Found on the land, which used to be affected by the enemy’s fierce bombardments, are wells created from bomb craters lying one after another in rows.

Tran Van Ngan, Party secretary of My Khanh B, widely called by his neighbors Uncle Ut Ngan, said, “I was born here and have grown up with the land. Witnessing the people being oppressed by invaders, I took part in revolutionary campaigns to fight against the enemy. But when the war was over, I, at the time, didn’t dare to think that my hometown, where bomb craters were more than paddy fields, could have a future.”

Many residents of My Khanh B Hamlet depend on weaving bamboo and rattan baskets for an honest livelihood (SGGP)

In wartime, Cu Chi was a free-bombing zone, where US jet fighters and artillery were allowed to blast at will. Some 21 bombs were recorded to have been buried in every square meter of land.

After 1975, war had finished but it left My Khanh B a tragic problem for the future of the local people. Most of the adults were illiterate. Children’s education became secondary to many parents, as they did not even have money to buy rice for their families’ daily meals.

Since Cu Chi is a contiguous zone with Long An and Tay Ninh Provinces, both bordering Cambodia, people of My Khanh B had no choice but to become smugglers. Between 60 to 70 percent of the total population in the hamlet was said to have earned a living by trafficking cigarettes and essential commodities.

Since the people of My Khanh B were aware that such a way of living could not last long, they determined to do something. They understood that to strive for a brighter future, they themselves and their children had to be brought the light of knowledge.

Literacy classes for adults and children were opened as a result. Every night, after hearing the sound of two metal objects being struck together repeatedly as a signal for every one to go school, hundreds of adults and children, with torches in hand, left their homes and walked on muddy paths to the classes. Many teachers voluntarily taught without pay.

Ngan said, “Escaping illiteracy and poverty was the determination of the Party and government of the hamlet. Since poor parents would ask their children to stay at home to be a help to them, veterans were entrusted by the Party and government with the task of raising the local people’s awareness of the importance of education so that they would be willing to let their kids go to schools.”

When local residents had already realized the importance of education, the government and people took up a collection to build schools and museums to honor heroic martyrs, benefactors of revolutionary campaigns and people who have brought honor and credit to the hamlet thanks to their profound knowledge acquired from good education.

Thanks to such a joint endeavor, many families in My Khanh B now have between five and ten members who are university graduates, postgraduates, engineers and doctors.

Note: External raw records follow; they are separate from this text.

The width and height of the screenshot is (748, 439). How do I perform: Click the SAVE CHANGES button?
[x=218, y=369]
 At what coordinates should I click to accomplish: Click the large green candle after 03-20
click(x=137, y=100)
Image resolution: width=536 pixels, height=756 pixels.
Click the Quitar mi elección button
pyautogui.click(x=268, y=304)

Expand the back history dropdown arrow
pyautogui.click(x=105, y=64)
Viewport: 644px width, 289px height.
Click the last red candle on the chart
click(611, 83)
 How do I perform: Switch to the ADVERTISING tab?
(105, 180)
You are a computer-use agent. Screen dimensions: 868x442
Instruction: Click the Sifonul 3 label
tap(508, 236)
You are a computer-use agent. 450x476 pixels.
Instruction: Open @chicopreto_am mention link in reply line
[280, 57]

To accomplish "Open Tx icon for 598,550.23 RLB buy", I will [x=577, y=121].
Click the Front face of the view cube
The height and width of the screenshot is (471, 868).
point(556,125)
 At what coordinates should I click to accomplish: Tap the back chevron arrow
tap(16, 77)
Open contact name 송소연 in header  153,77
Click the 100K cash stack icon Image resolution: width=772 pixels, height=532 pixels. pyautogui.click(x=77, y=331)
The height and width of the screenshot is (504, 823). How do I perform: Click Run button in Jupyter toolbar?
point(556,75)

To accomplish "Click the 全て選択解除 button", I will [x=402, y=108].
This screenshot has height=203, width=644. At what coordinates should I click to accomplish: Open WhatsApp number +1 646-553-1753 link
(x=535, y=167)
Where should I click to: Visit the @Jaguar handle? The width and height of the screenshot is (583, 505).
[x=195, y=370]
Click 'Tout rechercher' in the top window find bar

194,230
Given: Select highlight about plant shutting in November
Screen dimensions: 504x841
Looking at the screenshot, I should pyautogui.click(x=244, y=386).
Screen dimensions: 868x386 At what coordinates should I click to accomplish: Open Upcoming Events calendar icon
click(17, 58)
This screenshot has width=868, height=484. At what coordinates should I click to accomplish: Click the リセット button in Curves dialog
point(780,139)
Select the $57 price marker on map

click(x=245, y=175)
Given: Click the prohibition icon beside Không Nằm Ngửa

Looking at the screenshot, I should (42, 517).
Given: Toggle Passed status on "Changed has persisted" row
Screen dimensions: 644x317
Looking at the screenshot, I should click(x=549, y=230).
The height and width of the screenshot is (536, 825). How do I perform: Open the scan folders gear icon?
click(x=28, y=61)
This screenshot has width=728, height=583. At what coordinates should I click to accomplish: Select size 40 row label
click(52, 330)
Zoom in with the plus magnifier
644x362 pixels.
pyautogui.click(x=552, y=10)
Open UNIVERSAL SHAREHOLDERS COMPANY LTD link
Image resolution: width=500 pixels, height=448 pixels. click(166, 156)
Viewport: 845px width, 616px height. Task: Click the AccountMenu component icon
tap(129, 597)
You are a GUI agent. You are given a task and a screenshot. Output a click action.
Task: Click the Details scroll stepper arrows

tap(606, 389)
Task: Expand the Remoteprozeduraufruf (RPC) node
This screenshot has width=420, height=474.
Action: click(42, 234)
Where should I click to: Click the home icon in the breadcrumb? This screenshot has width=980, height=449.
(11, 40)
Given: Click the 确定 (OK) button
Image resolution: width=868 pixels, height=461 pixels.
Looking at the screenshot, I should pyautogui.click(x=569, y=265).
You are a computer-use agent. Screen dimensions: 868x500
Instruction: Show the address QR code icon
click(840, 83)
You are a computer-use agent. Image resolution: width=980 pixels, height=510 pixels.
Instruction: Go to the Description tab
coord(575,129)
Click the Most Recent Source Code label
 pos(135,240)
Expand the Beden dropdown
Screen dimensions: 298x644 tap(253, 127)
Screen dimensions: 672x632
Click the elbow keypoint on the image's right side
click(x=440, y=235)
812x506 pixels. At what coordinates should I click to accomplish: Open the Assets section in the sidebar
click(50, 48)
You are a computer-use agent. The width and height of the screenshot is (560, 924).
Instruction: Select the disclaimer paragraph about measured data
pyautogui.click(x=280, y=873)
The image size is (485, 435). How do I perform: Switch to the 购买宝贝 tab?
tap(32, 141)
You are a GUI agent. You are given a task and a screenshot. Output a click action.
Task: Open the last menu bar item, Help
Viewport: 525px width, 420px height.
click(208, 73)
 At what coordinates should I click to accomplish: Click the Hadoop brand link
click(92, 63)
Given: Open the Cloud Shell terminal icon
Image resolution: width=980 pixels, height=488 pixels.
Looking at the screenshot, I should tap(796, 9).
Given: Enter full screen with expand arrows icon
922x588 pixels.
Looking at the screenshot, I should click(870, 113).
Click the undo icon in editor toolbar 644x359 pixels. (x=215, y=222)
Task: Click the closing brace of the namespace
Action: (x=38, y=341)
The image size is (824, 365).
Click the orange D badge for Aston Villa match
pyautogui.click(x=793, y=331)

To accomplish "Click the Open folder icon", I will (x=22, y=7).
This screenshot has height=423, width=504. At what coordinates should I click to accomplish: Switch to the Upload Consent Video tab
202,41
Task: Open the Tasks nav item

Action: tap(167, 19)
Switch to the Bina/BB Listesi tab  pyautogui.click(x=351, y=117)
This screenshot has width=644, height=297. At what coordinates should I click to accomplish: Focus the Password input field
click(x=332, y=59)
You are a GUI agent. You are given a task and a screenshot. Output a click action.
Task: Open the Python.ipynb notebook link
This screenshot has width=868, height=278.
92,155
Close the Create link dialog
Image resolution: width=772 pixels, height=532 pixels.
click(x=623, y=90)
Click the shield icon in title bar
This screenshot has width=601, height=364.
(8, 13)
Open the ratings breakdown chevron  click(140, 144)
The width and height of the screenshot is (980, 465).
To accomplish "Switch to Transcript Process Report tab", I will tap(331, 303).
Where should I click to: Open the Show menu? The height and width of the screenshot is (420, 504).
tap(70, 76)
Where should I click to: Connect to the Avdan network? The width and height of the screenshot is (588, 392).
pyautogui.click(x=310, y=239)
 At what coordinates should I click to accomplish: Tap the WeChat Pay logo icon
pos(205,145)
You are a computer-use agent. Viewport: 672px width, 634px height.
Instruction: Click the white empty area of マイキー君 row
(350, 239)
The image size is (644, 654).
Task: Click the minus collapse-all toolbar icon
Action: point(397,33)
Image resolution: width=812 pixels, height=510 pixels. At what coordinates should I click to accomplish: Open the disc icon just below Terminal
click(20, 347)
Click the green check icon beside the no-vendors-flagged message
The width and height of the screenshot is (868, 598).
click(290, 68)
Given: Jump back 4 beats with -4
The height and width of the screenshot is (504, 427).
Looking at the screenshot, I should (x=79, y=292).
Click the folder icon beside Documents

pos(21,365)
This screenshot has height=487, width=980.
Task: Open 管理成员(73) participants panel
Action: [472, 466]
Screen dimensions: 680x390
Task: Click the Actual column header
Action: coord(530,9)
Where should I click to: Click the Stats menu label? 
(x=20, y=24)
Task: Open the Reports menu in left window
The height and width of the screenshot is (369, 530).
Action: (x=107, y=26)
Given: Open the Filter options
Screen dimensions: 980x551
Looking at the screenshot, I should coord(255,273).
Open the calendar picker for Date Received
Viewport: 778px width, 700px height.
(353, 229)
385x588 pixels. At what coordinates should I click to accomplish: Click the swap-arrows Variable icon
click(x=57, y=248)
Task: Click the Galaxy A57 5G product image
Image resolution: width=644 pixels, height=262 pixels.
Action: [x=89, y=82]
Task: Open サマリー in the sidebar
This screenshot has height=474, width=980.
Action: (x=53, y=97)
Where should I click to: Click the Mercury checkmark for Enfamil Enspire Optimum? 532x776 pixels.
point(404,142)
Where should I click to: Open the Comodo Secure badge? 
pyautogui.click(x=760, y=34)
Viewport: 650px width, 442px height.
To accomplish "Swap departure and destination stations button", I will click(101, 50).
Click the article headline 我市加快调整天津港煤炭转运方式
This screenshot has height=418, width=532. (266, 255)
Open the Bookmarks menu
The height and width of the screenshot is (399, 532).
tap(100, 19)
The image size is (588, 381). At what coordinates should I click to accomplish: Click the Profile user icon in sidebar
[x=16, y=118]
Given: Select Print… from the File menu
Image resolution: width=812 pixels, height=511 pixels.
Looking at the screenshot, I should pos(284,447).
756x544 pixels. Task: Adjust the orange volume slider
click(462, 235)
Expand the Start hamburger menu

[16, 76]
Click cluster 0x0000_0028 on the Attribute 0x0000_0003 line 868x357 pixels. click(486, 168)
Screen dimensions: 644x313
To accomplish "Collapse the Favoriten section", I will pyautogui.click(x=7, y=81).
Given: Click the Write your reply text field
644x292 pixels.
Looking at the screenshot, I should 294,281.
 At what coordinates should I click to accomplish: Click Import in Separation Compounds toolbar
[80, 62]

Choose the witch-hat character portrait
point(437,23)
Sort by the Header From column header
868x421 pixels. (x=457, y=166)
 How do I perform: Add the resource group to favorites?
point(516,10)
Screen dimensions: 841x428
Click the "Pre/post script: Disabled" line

Nowadays, My Khanh B has been awarded the titles “Hero of the People’s Armed Forces” and “Hero of Labor in the renovation period” to honor their significant contribution to the victory of the war for independence and freedom and to the social-development of country respectively.

My Khanh B is said to have successfully changed its look thanks to the locals’ determination in striving for knowledge and a better life.